§ **Exercise aim**:
Repeat the data below verbatim, keeping every line unchanged and in the same order.

§ **Records to use**:
━━━━━━━━━━━━━━━━

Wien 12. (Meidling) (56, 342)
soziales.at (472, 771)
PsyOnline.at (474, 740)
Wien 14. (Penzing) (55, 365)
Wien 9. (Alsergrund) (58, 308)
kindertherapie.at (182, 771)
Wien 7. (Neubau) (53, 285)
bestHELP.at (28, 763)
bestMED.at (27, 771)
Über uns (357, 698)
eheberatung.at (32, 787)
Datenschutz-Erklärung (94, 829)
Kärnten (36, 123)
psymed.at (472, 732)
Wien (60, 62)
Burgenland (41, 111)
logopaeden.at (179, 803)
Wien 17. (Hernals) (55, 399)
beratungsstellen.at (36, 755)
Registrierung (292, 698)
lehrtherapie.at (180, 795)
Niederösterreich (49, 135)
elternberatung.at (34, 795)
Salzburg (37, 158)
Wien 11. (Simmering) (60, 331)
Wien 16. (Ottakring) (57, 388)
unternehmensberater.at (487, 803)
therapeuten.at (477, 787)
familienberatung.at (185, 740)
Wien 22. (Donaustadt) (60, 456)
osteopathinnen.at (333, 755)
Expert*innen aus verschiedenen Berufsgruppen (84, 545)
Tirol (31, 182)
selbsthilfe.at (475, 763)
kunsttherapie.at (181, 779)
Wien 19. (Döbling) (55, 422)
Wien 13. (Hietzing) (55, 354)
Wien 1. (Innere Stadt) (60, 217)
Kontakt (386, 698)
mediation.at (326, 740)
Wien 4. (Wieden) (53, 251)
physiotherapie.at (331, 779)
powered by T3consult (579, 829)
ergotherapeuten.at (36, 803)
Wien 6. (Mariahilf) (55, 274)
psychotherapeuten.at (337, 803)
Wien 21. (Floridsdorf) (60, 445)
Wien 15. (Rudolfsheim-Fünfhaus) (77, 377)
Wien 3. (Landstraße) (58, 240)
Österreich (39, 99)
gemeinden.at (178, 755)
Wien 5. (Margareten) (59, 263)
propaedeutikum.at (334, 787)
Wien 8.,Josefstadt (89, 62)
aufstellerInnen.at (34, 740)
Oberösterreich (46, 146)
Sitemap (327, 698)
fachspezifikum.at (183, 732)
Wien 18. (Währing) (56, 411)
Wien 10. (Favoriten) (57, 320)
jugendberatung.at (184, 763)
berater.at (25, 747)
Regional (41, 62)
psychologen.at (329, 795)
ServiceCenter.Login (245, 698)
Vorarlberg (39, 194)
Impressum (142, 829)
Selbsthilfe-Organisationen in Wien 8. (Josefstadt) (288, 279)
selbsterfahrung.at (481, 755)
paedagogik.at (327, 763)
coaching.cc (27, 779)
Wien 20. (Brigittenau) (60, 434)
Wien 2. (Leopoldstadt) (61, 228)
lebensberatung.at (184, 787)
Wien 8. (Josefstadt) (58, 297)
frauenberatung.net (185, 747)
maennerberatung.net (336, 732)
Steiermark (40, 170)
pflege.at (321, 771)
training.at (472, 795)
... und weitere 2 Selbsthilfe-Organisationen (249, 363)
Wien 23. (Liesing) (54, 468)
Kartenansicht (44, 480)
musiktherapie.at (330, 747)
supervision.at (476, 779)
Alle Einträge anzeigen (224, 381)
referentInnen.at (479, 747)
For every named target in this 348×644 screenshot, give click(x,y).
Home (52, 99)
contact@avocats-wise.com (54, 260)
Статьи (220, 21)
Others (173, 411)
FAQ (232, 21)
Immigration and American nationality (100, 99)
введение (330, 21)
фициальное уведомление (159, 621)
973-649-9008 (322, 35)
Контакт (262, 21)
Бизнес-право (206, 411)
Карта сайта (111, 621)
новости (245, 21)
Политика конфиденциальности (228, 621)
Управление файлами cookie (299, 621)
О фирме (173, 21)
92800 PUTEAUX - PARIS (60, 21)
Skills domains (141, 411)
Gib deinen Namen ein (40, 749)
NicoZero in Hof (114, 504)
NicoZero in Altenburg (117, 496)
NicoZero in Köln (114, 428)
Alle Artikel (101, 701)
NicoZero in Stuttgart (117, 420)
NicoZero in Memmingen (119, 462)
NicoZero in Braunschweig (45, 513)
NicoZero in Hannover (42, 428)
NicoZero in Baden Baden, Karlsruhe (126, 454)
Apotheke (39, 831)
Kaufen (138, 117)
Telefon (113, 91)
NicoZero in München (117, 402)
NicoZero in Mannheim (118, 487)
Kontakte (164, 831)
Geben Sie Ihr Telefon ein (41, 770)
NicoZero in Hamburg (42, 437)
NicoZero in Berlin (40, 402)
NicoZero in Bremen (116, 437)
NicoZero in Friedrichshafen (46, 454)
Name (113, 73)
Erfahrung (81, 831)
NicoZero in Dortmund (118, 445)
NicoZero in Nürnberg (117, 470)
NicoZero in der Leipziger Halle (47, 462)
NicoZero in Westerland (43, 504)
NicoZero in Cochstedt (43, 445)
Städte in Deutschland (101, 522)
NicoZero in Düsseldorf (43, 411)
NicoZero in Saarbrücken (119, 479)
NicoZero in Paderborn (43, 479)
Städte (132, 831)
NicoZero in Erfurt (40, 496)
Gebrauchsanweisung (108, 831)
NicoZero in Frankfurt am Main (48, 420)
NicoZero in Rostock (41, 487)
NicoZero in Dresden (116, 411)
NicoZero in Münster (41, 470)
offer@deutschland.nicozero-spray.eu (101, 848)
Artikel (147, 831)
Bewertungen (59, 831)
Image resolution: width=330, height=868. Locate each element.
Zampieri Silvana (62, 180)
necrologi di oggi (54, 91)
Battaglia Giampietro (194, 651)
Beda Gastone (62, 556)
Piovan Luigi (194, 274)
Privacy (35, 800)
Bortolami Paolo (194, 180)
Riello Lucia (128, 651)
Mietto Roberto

━━━━━━━━━━━━━━━━

§ **Exercise solution**:
Wien 12. (Meidling) (56, 342)
soziales.at (472, 771)
PsyOnline.at (474, 740)
Wien 14. (Penzing) (55, 365)
Wien 9. (Alsergrund) (58, 308)
kindertherapie.at (182, 771)
Wien 7. (Neubau) (53, 285)
bestHELP.at (28, 763)
bestMED.at (27, 771)
Über uns (357, 698)
eheberatung.at (32, 787)
Datenschutz-Erklärung (94, 829)
Kärnten (36, 123)
psymed.at (472, 732)
Wien (60, 62)
Burgenland (41, 111)
logopaeden.at (179, 803)
Wien 17. (Hernals) (55, 399)
beratungsstellen.at (36, 755)
Registrierung (292, 698)
lehrtherapie.at (180, 795)
Niederösterreich (49, 135)
elternberatung.at (34, 795)
Salzburg (37, 158)
Wien 11. (Simmering) (60, 331)
Wien 16. (Ottakring) (57, 388)
unternehmensberater.at (487, 803)
therapeuten.at (477, 787)
familienberatung.at (185, 740)
Wien 22. (Donaustadt) (60, 456)
osteopathinnen.at (333, 755)
Expert*innen aus verschiedenen Berufsgruppen (84, 545)
Tirol (31, 182)
selbsthilfe.at (475, 763)
kunsttherapie.at (181, 779)
Wien 19. (Döbling) (55, 422)
Wien 13. (Hietzing) (55, 354)
Wien 1. (Innere Stadt) (60, 217)
Kontakt (386, 698)
mediation.at (326, 740)
Wien 4. (Wieden) (53, 251)
physiotherapie.at (331, 779)
powered by T3consult (579, 829)
ergotherapeuten.at (36, 803)
Wien 6. (Mariahilf) (55, 274)
psychotherapeuten.at (337, 803)
Wien 21. (Floridsdorf) (60, 445)
Wien 15. (Rudolfsheim-Fünfhaus) (77, 377)
Wien 3. (Landstraße) (58, 240)
Österreich (39, 99)
gemeinden.at (178, 755)
Wien 5. (Margareten) (59, 263)
propaedeutikum.at (334, 787)
Wien 8.,Josefstadt (89, 62)
aufstellerInnen.at (34, 740)
Oberösterreich (46, 146)
Sitemap (327, 698)
fachspezifikum.at (183, 732)
Wien 18. (Währing) (56, 411)
Wien 10. (Favoriten) (57, 320)
jugendberatung.at (184, 763)
berater.at (25, 747)
Regional (41, 62)
psychologen.at (329, 795)
ServiceCenter.Login (245, 698)
Vorarlberg (39, 194)
Impressum (142, 829)
Selbsthilfe-Organisationen in Wien 8. (Josefstadt) (288, 279)
selbsterfahrung.at (481, 755)
paedagogik.at (327, 763)
coaching.cc (27, 779)
Wien 20. (Brigittenau) (60, 434)
Wien 2. (Leopoldstadt) (61, 228)
lebensberatung.at (184, 787)
Wien 8. (Josefstadt) (58, 297)
frauenberatung.net (185, 747)
maennerberatung.net (336, 732)
Steiermark (40, 170)
pflege.at (321, 771)
training.at (472, 795)
... und weitere 2 Selbsthilfe-Organisationen (249, 363)
Wien 23. (Liesing) (54, 468)
Kartenansicht (44, 480)
musiktherapie.at (330, 747)
supervision.at (476, 779)
Alle Einträge anzeigen (224, 381)
referentInnen.at (479, 747)
For every named target in this 348×644 screenshot, give click(x,y).
Home (52, 99)
contact@avocats-wise.com (54, 260)
Статьи (220, 21)
Others (173, 411)
FAQ (232, 21)
Immigration and American nationality (100, 99)
введение (330, 21)
фициальное уведомление (159, 621)
973-649-9008 (322, 35)
Контакт (262, 21)
Бизнес-право (206, 411)
Карта сайта (111, 621)
новости (245, 21)
Политика конфиденциальности (228, 621)
Управление файлами cookie (299, 621)
О фирме (173, 21)
92800 PUTEAUX - PARIS (60, 21)
Skills domains (141, 411)
Gib deinen Namen ein (40, 749)
NicoZero in Hof (114, 504)
NicoZero in Altenburg (117, 496)
NicoZero in Köln (114, 428)
Alle Artikel (101, 701)
NicoZero in Stuttgart (117, 420)
NicoZero in Memmingen (119, 462)
NicoZero in Braunschweig (45, 513)
NicoZero in Hannover (42, 428)
NicoZero in Baden Baden, Karlsruhe (126, 454)
Apotheke (39, 831)
Kaufen (138, 117)
Telefon (113, 91)
NicoZero in München (117, 402)
NicoZero in Mannheim (118, 487)
Kontakte (164, 831)
Geben Sie Ihr Telefon ein (41, 770)
NicoZero in Hamburg (42, 437)
NicoZero in Berlin (40, 402)
NicoZero in Bremen (116, 437)
NicoZero in Friedrichshafen (46, 454)
Name (113, 73)
Erfahrung (81, 831)
NicoZero in Dortmund (118, 445)
NicoZero in Nürnberg (117, 470)
NicoZero in der Leipziger Halle (47, 462)
NicoZero in Westerland (43, 504)
NicoZero in Cochstedt (43, 445)
Städte in Deutschland (101, 522)
NicoZero in Düsseldorf (43, 411)
NicoZero in Saarbrücken (119, 479)
NicoZero in Paderborn (43, 479)
Städte (132, 831)
NicoZero in Erfurt (40, 496)
Gebrauchsanweisung (108, 831)
NicoZero in Frankfurt am Main (48, 420)
NicoZero in Rostock (41, 487)
NicoZero in Dresden (116, 411)
NicoZero in Münster (41, 470)
offer@deutschland.nicozero-spray.eu (101, 848)
Artikel (147, 831)
Bewertungen (59, 831)
Image resolution: width=330, height=868. Locate each element.
Zampieri Silvana (62, 180)
necrologi di oggi (54, 91)
Battaglia Giampietro (194, 651)
Beda Gastone (62, 556)
Piovan Luigi (194, 274)
Privacy (35, 800)
Bortolami Paolo (194, 180)
Riello Lucia (128, 651)
Mietto Roberto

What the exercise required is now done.